Animal & mammalian tissue samples

Rat brain, rat kidney, mouse brain, and mouse spleen tissues were purchased from BioreclamationIVT (Hicksville, NY). Fresh frozen human kidney samples were provided by the cooperative human tissue network (CHTN) - Western Division at Vanderbilt University Medical Center (Nashville, TN).

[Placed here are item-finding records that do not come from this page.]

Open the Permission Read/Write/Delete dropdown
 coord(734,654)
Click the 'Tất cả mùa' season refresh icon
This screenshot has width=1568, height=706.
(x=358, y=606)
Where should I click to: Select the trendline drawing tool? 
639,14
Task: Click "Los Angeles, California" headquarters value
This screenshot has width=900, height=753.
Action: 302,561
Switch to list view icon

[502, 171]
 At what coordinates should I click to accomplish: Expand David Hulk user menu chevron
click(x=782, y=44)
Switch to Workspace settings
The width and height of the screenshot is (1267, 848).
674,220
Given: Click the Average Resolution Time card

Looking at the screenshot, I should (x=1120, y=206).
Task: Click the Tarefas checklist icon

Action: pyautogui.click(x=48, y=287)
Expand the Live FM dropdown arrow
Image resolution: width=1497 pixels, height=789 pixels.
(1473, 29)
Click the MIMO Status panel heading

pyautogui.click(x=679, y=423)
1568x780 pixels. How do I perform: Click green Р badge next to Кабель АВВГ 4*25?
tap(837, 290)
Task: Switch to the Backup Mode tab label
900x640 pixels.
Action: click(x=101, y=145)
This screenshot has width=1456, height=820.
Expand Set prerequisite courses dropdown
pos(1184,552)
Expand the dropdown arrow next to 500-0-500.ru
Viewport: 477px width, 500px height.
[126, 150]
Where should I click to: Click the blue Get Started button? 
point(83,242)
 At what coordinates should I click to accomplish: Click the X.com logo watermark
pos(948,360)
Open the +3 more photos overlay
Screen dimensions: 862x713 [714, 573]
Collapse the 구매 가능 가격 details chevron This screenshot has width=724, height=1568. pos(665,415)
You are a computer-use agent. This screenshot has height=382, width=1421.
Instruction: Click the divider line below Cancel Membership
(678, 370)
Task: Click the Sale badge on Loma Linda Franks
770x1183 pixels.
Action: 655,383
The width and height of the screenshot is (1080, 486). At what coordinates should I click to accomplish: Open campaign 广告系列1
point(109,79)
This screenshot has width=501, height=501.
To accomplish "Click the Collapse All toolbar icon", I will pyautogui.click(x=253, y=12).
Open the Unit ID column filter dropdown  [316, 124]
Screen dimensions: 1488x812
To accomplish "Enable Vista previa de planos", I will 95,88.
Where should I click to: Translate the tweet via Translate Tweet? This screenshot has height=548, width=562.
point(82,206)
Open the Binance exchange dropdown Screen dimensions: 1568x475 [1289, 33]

To obtain P. yoelii-infected livers, female BALB/cAnNHsd (Harlan) mice were retro-orbitally injected with 106 sporozoites. At 44 hours post-injection, mice were euthanized by CO2 asphyxiation, livers were extracted and snap frozen in liquid nitrogen, and stored at −80°C until shipment. Livers were sent to the Vanderbilt University Mass Spectrometry Research Center on dry ice. All work in animals was performed according to protocols and SOPs approved by the Center for Infectious Disease Research IACUC.

Brightfield and Autofluorescence microscopy

All AF images were captured on a Nikon Eclipse 90i (Nikon Instruments Inc., Melville, NY) microscope at 10x with a pixel resolutions of 0.92 μm / pixel. DAPI (ex. = 340-380, em. = 435-485), FITC (ex. = 465-495, em. = 515-555), and TRITC (ex. = 528-553, em. = 590-650) (all wavelengths in nm) specific epifluorescence filters were used to cover a range of emission and excitation bands for AF. AF exposure times varied in most instances around 150 ms exposure time, with 8.0x analog gain used. The supplemental methods in the Supporting Information has more details on the AF microscopy considerations for registration and annotation.

Brightfield RGB images of unstained and stained tissues were acquired using a Leica SCN-400 (Leica Biosystems, Buffalo Grove, IL) slide scanner at 10x (1 μm/pixel).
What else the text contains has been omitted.